Short of the Week

Play
Experimental Guy Maddin

The Heart of the World

Guy Maddin uses the chaotic format of an old Russian propaganda film to tell a symbolic story about science, love, and the heart of the world.

Play
Experimental Guy Maddin

The Heart of the World

Guy Maddin uses the chaotic format of an old Russian propaganda film to tell a symbolic story about science, love, and the heart of the world.

The Heart of the World

Directed By Guy Maddin
Made In Canada

We veer into the realm of the avant garde with The Heart of the World, a short film directed by Guy Maddin: cinephile, auteur, Canadian. If you watch this film without reading the review, you might mistake it for some sort of silent-era classic, digitized and given new life through YouTube. But this is in fact simply the director’s style, creating new films that seem of another era, down to the scratches and grain on the film. In this case the obvious reference is Russian silent film, what with the bombastic score, quick-hitting montages, and Constructivist visual elements. Oh yeah, and unless you mistake me for an actual, informed critic, the consistent use of the word “kino” is a hint as well.

Made for a special program at the 2001 Toronto Film Festival, the story is about a scientist named Anna who studies the “Heart of the World!” and two brothers who are both in love with her. The Heart of the World (envisioned here in a literal way) is susceptible to heart attack though. What can be done? What choices will they make?

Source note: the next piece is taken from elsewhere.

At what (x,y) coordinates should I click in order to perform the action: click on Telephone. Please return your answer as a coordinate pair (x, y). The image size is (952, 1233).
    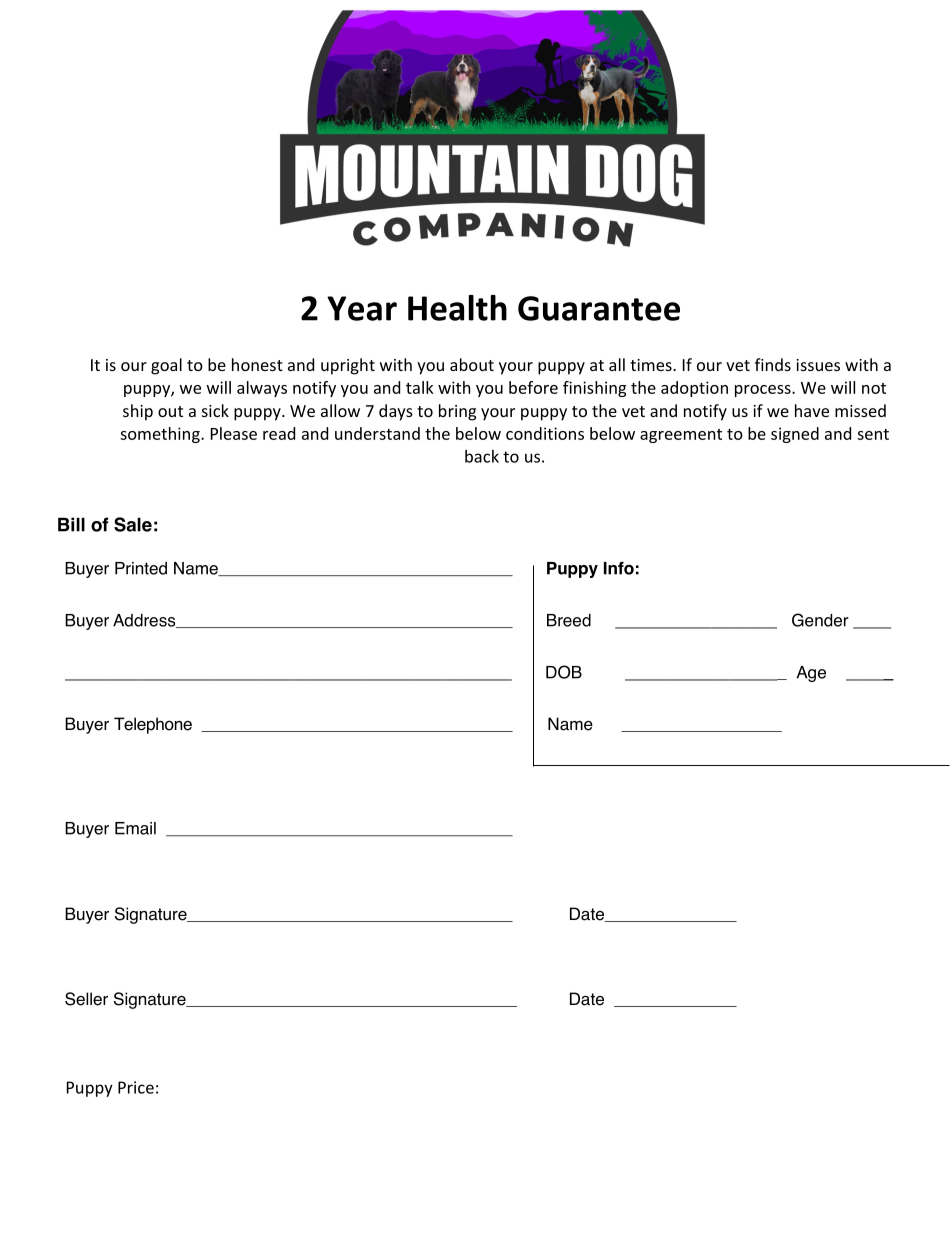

The film can be difficult to watch, it is all energy and motion, quick cuts, and non-sequiturs. There are layers and layers of symbolism at play here, and the references are numerous and wacky. What it means I have no clue, but what it is, is pure melodrama, larger than life characters with larger than life aims, and watching it is a blast. What is clear is that Maddin has a true love for cinema, and that spirit is fully expressed here.